To offset the big price difference with competitors, both companies offer substantial discounts for new customers. Charter tends to continue to renew special pricing while a customer has to work harder to get the discounts at Comcast. Both companies are pushing bundles that include discounted cellular.

As the two charts demonstrate, another big difference is the upload speeds. Both cable companies are upgrading upload speeds to speeds between 100 Mbps and 300 Mbps using mid-split technology upgrades. Both have been talking about upgrading to DOCSIS 4.0 to get symmetrical speeds.

The other new competitor is FWA Cellular Wireless from T-Mobile and Verizon.

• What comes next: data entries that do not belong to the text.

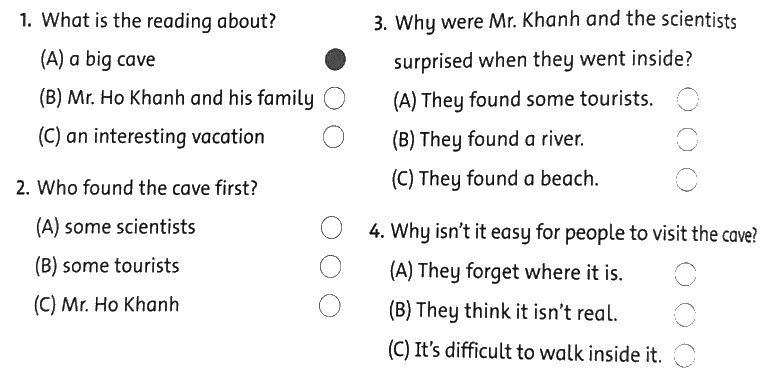
Task: Choose the bubble beside '(C) Mr. Ho Khanh'
Action: pos(329,305)
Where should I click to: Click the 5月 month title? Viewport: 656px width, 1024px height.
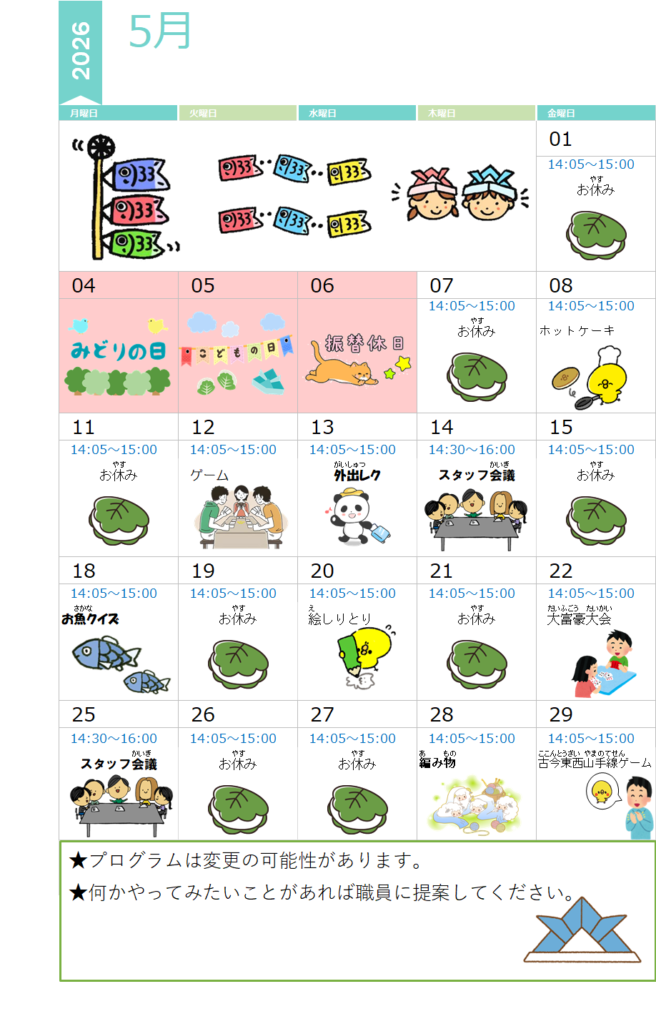pyautogui.click(x=159, y=31)
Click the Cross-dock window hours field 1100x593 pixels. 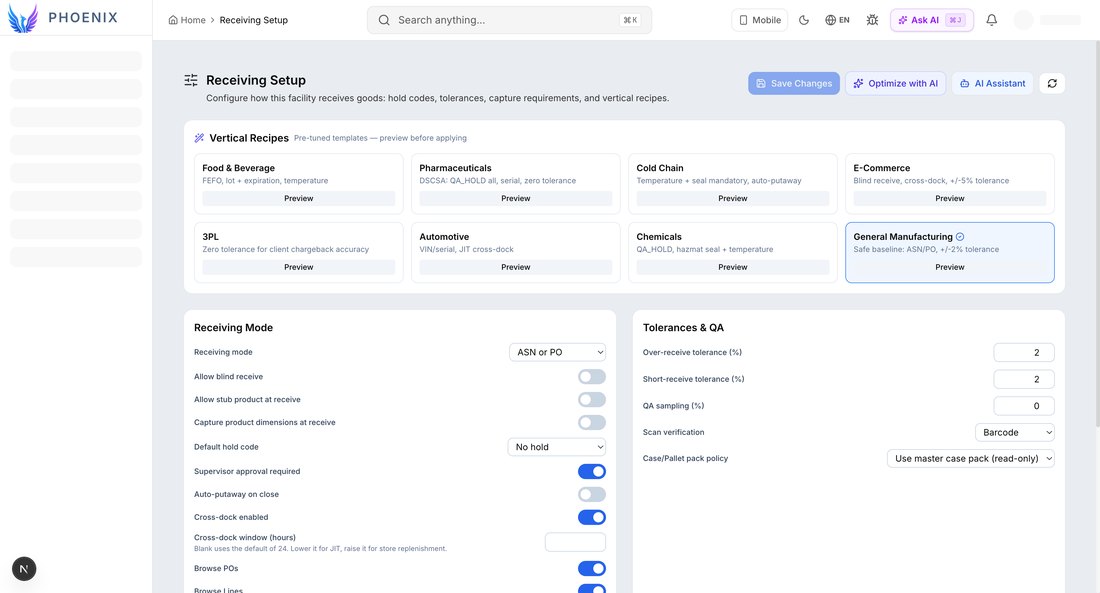[575, 542]
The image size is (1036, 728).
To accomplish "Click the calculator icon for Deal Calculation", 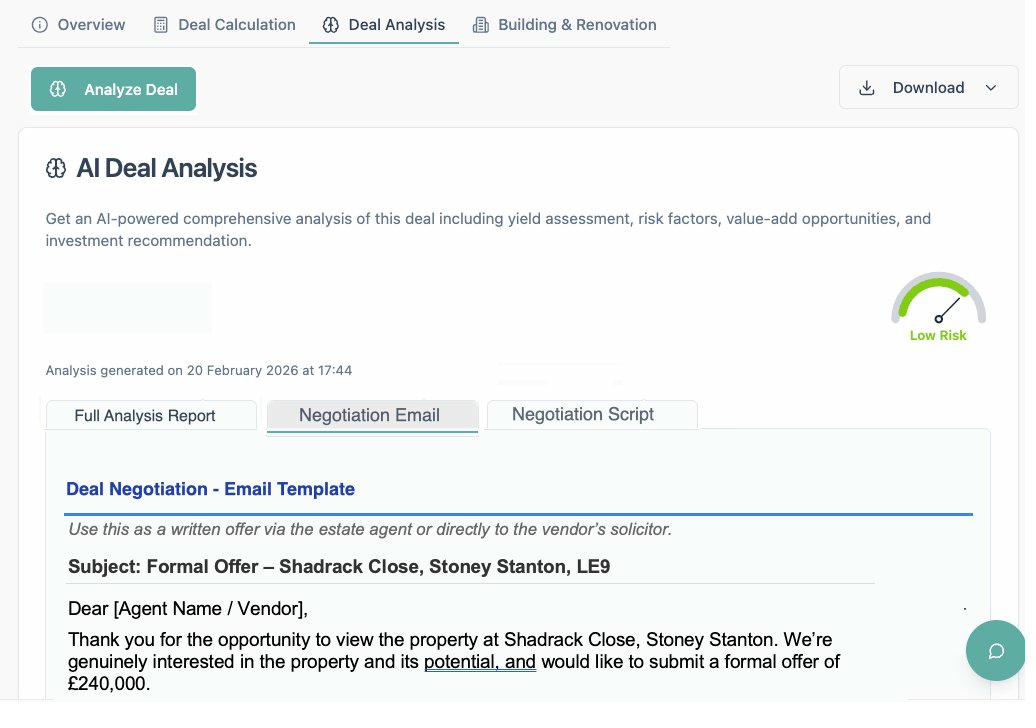I will [161, 25].
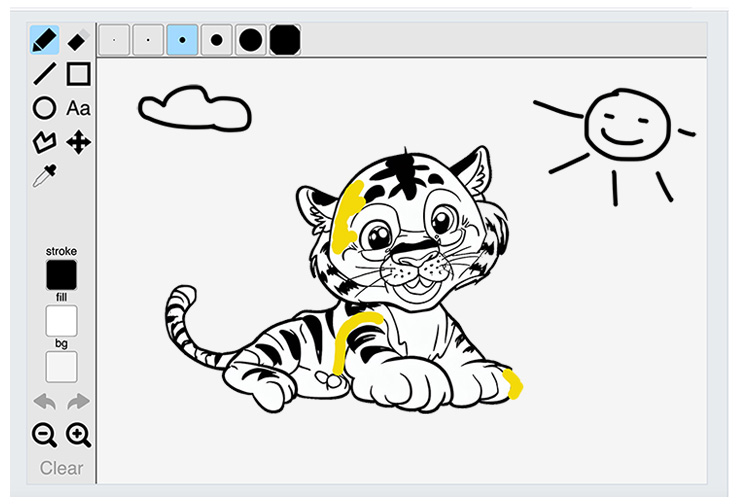Clear the entire canvas
The width and height of the screenshot is (740, 504).
pos(61,468)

We don’t know how much traction these companies have in competing against cable companies, but the two companies have added over 7 million customers in the last two years, while Comcast and Charter have stagnated.

  Download Upload Price
T-Mobile 100 Mbps Best Effort $65
100 Mbps Best Effort $60 with Autopay
Verizon 300 Mbps Best Effort $45 with Verizon Cell Plan
300 Mbps Best Effort $60
  300 Mbps Best Effort $50 with Autopay

It’s going to be interesting to see if the two cable companies increase rates in 2024. If they don’t, then the only path to higher earnings would be to cut back on customer or slash expenses.

Both companies have thrived on the combination of customer growth and revenue growth from rate increases. Both companies face a serious earnings challenge in the next few years as competitors chip away at customers.